§ What is needed
Work out how many lines of the records contain "капс". Answer with the number and nothing else.

Source data Start Marker

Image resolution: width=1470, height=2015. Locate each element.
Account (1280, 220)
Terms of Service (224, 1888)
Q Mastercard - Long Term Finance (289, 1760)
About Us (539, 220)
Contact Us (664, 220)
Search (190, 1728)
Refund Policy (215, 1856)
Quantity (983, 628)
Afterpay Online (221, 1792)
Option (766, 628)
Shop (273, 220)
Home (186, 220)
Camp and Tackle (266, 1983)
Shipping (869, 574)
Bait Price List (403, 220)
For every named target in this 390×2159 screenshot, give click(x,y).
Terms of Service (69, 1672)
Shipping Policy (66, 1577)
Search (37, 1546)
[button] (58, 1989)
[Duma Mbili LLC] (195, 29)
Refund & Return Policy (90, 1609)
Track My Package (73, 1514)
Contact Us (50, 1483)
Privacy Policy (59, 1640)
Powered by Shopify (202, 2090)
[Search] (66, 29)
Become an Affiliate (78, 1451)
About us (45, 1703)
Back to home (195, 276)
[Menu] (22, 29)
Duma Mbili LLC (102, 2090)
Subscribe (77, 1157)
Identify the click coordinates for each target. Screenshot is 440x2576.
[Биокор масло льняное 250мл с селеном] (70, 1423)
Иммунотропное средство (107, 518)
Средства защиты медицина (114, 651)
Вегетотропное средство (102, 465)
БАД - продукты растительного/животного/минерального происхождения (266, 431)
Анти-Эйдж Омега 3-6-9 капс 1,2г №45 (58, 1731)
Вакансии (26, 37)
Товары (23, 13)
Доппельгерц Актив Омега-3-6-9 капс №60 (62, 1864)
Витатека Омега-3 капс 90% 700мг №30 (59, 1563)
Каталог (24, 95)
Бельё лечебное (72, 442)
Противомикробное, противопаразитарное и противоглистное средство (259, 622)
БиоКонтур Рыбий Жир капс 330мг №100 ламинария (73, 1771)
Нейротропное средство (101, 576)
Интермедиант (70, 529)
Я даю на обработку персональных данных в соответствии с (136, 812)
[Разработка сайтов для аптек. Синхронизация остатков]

Source data End Marker

§ Result of the exercise
4